Auteur du Grand livre des musiques sacrées du monde, Gerard Kurkdjian a contribué à la création du festival des Musiques sacrées de Fès qui se tient du 22 au 30 juin et dont il était directeur artistique entre 1994 et 2009. Il est actuellement conseiller du festival Udaipur World Music Festival au Rajasthan. Ce spécialiste de la musique et du sacré était de retour dans la capitale spirituelle marocaine comme intervenant lors du forum du festival des Musiques sacrées, le 25 juin. Nous l’avons rencontré.
Vous dites dans votre livre que l’ensemble des religions ont utilisé la musique comme vecteur pour faire adhérer les fidèles. Ce constat s’applique-t-il aussi vraiment à l’Islam ?
Si la musique occupe une place prépondérante dans le champ religieux chrétien — la musique occidentale trouve d’ailleurs ses racines au sein de l’Église —, en Islam c’est différent. Il n’y a pas de place pour la musique dans le champ liturgique musulman, à savoir la prière, le tajouid, al-adhan, etc. Elle a par contre existé et s’est développée en dehors de ce cadre officiel, dans celui des confréries soufies et populaires. Au 7e et 8e siècle, à La Mecque ou à Médine, il y avait une tradition musicale importante, avec des salons de musique savante ou de divertissement tenus par des femmes. Bien évidemment, si on prend l’avis des quatre Madahib de l’Islam sunnite malékite, hanafite, shafiite et hanbalite, ils condamnent la musique. Mais on ne peut pas dire que la musique n’a jamais existé en marge de l’Islam, ce n’est pas vrai.
La musique est-elle plus problématique dans le sunnisme que dans d’autres courants de l’Islam ?
Pas forcément. Il n’y a aucune mention de la musique dans le Coran, donc dire que la musique est licite ou illicite ne se fonde pas sur le texte de référence, mais sur des hadiths ou la jurisprudence. C’est avant tout une question d’interprétation qui est toujours à géométrie variable, et valable pour l’ensemble des courants de l’Islam. Il faut relativiser et se méfier des simplifications. Ce n’est pas parce que les autorités religieuses sunnites ou chiites condamnent la musique qu’elle a pour autant été brimée. La tradition musicale dans le monde arabo-musulman est tellement riche que cela prouve que la vie l’a emporté sur le dogme.
Pourquoi les confréries soufies ont-elles donné lieu à un foisonnement musical particulièrement important ?
On a tendance à penser les confréries soufies comme des voies mystiques de libertés, mais ce n’est pas le cas. Il n’y a qu’à prendre l’exemple de l’une des plus grandes confréries soufies : la Tariqa Naqshbandia, qui est assez rigide par rapport à la musique. À l’opposée, on a un ordre comme celui des Mevlevis auquel on associe Djalal Din Rumi qui chérissait la musique. Une légende raconte, qu’un jour, Rumi était en train d’écouter de la musique au moment de l’appel à la prière. Quelqu’un lui a demandé à ce qu’elle soit arrêtée, mais le poète lui a répondu que la musique était une manière de prier.

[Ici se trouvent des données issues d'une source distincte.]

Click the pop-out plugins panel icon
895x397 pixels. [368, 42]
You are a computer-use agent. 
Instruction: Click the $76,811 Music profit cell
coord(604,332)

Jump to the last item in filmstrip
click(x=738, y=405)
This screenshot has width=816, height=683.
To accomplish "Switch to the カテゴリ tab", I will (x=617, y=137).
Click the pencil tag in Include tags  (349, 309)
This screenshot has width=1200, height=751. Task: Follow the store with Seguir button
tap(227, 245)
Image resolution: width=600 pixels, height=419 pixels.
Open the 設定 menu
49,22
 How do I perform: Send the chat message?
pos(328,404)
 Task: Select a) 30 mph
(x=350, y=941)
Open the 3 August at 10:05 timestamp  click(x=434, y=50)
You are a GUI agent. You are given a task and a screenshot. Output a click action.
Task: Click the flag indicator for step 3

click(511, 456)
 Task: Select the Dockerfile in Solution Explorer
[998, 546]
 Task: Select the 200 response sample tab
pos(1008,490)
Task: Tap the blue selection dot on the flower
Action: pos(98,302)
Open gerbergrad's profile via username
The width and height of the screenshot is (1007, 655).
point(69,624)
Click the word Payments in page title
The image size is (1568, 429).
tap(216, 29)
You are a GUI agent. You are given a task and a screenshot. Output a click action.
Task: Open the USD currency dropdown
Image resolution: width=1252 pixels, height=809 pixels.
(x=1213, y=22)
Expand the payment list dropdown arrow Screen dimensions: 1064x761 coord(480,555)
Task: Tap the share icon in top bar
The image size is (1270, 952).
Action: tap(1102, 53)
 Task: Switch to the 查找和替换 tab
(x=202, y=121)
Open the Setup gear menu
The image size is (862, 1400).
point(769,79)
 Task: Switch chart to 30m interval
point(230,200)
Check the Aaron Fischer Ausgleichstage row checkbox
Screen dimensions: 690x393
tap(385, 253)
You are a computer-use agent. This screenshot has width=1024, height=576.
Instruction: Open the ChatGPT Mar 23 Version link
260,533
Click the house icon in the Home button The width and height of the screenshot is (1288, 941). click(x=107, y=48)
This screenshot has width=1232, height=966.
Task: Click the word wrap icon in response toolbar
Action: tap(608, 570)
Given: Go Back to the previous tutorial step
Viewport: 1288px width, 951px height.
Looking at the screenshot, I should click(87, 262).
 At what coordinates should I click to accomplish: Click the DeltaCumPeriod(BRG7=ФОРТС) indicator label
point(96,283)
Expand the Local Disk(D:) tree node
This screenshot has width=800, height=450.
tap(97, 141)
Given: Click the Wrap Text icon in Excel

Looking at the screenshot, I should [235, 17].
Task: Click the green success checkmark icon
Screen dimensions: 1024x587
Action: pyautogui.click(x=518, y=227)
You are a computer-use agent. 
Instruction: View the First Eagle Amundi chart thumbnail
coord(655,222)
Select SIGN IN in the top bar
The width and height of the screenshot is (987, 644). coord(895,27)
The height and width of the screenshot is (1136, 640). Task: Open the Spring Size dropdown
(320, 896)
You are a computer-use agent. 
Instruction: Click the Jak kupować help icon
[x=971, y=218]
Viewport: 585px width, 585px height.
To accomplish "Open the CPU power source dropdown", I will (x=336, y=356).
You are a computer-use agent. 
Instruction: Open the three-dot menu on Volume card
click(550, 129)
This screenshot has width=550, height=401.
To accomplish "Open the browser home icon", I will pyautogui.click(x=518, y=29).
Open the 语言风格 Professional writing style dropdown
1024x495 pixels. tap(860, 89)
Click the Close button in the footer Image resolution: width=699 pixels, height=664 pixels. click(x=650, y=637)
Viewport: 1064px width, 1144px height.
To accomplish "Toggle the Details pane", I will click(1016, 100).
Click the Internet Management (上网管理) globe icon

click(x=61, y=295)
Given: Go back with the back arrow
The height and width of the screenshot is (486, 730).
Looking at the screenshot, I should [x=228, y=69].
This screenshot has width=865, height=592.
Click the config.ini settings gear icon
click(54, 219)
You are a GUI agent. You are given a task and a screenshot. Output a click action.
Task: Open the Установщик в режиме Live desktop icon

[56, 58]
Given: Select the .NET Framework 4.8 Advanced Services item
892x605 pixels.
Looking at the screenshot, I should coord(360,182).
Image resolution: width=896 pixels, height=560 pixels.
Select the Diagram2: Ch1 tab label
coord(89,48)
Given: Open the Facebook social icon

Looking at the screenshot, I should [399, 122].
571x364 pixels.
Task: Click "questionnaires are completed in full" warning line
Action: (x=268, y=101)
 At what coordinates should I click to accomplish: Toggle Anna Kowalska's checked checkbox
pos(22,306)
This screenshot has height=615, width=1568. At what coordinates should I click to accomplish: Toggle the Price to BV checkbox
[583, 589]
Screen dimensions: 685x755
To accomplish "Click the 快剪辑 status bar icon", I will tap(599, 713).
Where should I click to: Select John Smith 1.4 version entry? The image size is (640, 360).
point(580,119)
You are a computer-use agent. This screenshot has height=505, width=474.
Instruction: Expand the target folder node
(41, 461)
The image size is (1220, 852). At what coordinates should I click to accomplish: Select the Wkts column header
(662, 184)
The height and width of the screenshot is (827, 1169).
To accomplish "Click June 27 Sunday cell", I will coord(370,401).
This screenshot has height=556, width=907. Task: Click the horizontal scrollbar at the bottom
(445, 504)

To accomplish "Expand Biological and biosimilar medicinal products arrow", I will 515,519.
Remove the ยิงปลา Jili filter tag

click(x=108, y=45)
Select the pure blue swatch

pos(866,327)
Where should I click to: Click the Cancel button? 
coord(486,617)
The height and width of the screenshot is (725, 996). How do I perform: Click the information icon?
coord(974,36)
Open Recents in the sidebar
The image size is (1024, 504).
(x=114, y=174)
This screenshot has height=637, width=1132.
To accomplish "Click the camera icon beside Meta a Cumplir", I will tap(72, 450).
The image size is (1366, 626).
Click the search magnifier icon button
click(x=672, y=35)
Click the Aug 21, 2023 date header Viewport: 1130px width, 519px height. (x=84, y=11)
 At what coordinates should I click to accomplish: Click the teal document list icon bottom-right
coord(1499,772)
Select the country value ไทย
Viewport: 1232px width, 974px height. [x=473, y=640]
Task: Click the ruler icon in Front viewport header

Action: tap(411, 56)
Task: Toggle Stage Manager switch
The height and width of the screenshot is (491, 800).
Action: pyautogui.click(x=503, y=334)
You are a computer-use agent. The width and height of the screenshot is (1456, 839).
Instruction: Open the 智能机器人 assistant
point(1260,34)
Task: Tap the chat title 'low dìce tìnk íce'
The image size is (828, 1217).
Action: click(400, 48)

Lors de votre intervention au festival des Musiques sacrées de Fès, vous avez parlé de la capacité des musiques sacrées à créer un pont entre les différentes religions, cultures et traditions. Ne serait-ce pas trop beau pour être vrai ?
La musique rassemble les peuples, sauf que les problèmes resurgissent quand elle s’arrête. Elle est certes un élément de douceur et d’harmonie, mais il faut se rendre à l’évidence : la musique ne sauvera pas le monde. Je continue tout de même à dire qu’il est nécessaire d’introduire une écoute des musiques sacrées dans le dialogue interreligieux. À ce sujet, j’aimerais vous raconter la parabole de l’éléphant.
Un jour un cirque arrive dans un village. Dans une pièce obscure, il y a un éléphant et l’idée du jeu est que les participants devinent ce que c’est. Le premier touche la trompe, et dit que c’est une colonne. Un autre touche l’oreille, et dit que c’est un éventail, et ainsi de suite… Finalement, chacun devine selon ses propres perceptions. Avec les religions, c’est pareil. Chaque religion pense être la meilleure, mais l’ensemble de ces religions ne voit que d’un seul et unique prisme. Or, la musique démystifie cette manière de voir les choses.